::: Input data :::

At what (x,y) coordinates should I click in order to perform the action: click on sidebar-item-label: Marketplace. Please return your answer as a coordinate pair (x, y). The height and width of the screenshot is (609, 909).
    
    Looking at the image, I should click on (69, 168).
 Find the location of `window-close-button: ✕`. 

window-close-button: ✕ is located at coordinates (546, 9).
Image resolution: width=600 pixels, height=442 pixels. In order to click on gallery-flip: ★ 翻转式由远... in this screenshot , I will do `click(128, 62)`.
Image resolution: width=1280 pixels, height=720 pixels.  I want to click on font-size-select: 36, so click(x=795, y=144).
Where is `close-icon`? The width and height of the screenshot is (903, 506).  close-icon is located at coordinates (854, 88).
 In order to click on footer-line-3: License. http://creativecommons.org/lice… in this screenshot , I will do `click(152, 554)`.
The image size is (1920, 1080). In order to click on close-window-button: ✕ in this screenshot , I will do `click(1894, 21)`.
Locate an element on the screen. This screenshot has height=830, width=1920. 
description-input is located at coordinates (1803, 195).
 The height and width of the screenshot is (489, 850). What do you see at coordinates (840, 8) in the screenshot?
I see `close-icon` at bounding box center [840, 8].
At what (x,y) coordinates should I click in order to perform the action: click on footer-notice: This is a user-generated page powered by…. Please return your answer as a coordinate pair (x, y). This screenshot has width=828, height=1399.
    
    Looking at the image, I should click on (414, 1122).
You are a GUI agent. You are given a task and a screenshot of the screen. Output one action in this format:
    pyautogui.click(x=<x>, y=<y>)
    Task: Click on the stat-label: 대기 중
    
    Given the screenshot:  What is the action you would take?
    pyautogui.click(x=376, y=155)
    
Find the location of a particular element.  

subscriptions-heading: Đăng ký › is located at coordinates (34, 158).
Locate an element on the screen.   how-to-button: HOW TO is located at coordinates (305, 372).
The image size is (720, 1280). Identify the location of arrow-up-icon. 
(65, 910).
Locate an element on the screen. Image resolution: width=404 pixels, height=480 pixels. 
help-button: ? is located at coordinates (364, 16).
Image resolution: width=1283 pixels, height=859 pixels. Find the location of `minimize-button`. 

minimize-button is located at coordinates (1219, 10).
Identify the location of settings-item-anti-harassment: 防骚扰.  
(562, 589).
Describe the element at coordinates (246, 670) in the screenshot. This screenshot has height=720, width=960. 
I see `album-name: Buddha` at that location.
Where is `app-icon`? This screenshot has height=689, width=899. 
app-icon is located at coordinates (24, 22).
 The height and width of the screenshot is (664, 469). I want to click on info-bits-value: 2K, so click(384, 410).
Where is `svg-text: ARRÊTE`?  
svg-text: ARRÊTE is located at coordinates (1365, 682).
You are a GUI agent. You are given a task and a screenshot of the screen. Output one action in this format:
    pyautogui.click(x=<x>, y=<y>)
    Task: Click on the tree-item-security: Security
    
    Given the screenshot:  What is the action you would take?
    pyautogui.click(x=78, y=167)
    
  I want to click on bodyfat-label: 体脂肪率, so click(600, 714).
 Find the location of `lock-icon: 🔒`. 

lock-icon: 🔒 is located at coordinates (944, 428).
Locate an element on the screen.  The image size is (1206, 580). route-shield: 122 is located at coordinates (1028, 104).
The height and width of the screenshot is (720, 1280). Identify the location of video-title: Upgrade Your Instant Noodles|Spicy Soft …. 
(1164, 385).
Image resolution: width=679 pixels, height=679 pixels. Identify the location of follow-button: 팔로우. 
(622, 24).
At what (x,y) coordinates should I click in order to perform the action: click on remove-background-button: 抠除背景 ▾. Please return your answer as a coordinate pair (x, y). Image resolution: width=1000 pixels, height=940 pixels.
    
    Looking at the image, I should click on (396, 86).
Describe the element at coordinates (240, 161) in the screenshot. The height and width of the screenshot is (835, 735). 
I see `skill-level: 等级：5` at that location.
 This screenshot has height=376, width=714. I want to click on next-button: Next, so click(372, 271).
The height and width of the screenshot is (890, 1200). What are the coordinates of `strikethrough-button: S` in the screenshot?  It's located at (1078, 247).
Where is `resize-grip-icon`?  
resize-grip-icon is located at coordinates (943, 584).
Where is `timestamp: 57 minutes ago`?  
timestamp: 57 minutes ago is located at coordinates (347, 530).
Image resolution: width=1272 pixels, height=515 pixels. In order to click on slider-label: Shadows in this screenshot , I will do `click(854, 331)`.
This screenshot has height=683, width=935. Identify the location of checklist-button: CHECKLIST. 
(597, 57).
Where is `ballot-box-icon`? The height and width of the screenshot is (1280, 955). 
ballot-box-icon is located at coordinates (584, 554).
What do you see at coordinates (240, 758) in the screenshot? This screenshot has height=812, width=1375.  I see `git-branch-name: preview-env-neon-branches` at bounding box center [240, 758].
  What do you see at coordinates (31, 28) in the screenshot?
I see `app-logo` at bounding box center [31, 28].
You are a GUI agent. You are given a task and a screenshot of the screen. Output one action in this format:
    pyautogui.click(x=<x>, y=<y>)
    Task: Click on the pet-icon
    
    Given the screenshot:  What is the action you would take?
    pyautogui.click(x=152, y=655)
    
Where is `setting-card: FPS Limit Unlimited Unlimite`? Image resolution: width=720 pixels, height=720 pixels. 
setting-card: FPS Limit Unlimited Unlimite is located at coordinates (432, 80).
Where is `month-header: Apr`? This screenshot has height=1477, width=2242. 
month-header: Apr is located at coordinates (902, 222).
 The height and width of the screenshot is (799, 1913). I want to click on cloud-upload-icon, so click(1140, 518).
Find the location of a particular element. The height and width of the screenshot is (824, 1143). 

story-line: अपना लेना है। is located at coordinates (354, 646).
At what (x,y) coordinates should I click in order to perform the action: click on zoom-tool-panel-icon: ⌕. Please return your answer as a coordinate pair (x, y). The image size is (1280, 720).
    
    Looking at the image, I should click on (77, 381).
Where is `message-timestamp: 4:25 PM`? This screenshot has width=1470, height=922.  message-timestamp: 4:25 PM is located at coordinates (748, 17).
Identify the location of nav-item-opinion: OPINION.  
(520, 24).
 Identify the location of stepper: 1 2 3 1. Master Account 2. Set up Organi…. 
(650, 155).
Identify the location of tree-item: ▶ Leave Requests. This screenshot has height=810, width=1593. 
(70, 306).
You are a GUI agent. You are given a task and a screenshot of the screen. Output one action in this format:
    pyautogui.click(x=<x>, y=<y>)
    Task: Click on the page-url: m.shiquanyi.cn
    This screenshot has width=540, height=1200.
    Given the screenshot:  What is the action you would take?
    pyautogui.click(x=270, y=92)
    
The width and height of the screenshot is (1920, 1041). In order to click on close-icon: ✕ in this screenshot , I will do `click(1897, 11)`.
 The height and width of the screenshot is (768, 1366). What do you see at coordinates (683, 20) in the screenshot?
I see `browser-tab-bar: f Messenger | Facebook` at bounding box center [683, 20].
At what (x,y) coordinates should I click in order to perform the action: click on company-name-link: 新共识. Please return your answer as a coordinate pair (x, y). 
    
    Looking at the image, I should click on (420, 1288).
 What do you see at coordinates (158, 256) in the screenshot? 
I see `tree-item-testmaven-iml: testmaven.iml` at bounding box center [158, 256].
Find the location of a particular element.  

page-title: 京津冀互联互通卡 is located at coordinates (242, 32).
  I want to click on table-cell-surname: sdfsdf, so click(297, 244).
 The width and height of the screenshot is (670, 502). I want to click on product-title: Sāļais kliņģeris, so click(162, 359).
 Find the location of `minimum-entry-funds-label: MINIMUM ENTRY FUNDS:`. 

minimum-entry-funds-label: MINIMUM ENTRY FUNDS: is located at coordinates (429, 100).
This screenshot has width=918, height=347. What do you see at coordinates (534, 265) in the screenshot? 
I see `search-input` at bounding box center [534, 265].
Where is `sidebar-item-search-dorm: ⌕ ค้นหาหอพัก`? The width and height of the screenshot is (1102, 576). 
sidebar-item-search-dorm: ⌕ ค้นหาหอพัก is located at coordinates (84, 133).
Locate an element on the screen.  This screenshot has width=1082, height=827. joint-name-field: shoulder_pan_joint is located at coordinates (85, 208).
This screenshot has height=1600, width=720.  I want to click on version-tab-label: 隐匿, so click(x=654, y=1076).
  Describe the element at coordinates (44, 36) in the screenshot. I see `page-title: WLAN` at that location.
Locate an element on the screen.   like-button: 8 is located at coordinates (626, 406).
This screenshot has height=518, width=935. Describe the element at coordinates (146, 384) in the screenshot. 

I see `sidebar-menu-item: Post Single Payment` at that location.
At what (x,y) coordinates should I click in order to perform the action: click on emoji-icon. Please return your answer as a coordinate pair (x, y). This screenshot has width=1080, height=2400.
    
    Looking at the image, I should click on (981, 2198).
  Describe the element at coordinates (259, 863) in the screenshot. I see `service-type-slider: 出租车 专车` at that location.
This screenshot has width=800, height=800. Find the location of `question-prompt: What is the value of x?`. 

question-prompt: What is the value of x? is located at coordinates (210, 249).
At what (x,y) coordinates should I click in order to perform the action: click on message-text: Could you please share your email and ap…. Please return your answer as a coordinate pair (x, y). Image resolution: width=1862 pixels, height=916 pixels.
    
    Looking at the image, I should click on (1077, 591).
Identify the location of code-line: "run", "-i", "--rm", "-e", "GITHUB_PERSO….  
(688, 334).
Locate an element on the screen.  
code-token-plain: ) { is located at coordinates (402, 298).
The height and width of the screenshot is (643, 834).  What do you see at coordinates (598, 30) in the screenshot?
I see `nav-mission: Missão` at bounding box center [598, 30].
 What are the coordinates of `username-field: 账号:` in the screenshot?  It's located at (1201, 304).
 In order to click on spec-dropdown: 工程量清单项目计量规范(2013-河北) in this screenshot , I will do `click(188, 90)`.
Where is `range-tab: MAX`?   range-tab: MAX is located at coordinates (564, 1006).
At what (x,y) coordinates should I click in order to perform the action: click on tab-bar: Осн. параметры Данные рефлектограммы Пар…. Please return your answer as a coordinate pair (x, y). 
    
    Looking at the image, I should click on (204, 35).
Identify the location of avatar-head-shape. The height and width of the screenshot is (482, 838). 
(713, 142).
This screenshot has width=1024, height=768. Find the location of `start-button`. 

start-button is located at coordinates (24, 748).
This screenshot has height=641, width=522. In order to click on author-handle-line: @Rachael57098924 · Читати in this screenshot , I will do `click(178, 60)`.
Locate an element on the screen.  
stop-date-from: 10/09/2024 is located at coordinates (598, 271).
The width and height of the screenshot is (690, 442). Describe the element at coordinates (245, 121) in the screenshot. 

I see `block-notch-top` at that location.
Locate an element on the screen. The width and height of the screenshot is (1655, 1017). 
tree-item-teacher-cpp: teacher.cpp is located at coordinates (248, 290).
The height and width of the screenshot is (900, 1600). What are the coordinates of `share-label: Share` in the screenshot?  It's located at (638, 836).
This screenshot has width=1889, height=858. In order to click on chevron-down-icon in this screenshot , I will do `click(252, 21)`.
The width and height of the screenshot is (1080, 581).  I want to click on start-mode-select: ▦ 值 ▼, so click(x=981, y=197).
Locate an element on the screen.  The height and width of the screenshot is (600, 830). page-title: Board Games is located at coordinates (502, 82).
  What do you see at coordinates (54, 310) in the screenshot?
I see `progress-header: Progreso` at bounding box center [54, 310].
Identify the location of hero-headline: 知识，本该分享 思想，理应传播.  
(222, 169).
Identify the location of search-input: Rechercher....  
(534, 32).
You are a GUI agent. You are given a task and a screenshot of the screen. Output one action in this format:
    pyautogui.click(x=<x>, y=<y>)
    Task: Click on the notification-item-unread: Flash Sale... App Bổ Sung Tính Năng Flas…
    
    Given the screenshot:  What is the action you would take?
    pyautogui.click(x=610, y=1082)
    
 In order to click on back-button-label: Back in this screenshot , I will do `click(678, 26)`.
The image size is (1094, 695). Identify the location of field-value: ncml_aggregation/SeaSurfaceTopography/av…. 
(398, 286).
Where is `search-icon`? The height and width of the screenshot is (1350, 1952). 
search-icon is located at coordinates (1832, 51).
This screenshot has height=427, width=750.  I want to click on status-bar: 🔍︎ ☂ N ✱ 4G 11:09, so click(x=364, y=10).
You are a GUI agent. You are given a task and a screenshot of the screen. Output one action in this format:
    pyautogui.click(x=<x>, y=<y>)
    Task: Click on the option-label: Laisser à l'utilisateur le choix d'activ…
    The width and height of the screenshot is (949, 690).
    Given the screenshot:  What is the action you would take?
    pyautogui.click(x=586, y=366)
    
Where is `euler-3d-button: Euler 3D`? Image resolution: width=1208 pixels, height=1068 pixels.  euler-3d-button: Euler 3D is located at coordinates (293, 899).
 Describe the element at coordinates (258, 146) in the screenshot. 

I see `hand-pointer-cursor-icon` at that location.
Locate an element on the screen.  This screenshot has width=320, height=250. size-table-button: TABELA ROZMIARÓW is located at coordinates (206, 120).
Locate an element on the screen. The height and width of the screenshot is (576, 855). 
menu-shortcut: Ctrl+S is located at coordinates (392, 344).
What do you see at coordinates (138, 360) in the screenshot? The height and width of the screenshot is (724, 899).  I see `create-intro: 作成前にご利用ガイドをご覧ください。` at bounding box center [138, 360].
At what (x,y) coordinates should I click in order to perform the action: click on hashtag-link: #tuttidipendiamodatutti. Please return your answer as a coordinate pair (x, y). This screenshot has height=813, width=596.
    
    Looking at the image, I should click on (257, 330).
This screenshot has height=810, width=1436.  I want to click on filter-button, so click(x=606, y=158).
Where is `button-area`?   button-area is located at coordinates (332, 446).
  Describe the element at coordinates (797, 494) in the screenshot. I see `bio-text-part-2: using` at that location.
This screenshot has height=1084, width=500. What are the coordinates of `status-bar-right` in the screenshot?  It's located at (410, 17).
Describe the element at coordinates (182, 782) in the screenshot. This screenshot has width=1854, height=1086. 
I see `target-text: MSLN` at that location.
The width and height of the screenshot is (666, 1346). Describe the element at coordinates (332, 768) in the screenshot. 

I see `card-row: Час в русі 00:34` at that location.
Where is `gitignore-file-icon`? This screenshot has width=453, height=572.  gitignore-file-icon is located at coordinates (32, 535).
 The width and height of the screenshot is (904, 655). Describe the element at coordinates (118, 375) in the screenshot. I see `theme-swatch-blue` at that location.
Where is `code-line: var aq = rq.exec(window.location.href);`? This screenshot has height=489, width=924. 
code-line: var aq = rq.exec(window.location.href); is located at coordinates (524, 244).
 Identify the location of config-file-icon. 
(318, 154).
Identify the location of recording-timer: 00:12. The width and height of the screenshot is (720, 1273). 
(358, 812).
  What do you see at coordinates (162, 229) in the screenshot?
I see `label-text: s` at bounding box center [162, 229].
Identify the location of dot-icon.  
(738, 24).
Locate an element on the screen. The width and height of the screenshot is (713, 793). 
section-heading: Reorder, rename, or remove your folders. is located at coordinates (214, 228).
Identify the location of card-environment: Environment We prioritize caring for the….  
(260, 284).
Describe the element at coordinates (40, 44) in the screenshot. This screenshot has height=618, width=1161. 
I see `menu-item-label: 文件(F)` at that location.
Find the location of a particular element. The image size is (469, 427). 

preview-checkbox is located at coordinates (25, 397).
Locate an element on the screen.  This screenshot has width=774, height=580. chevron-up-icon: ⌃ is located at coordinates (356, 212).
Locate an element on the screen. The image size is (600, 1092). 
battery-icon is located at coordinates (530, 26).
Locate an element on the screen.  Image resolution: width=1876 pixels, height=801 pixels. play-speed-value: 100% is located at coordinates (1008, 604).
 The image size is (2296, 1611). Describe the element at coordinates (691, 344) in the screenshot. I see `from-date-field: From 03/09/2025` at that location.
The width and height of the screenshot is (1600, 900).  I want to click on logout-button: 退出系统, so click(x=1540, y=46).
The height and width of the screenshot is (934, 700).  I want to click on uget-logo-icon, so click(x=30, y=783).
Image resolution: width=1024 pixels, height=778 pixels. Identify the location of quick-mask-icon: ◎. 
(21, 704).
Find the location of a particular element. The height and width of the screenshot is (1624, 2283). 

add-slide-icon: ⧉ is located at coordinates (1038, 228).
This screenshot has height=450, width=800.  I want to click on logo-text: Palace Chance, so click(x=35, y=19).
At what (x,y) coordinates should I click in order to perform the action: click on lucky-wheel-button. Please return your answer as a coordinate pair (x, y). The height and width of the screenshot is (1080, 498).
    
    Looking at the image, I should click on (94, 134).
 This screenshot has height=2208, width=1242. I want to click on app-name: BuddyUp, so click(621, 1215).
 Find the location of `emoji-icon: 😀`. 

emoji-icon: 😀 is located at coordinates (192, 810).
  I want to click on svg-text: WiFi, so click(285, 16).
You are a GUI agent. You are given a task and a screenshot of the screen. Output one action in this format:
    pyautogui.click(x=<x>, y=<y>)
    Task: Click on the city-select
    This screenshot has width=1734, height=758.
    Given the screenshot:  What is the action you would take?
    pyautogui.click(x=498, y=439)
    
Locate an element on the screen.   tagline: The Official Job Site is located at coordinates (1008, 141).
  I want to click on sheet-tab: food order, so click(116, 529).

:::

● **Work order**: Count the lines in the data above that contain the string "remove", treating uppercase and lowercase as different. Give only the number.

● **Reply**: 2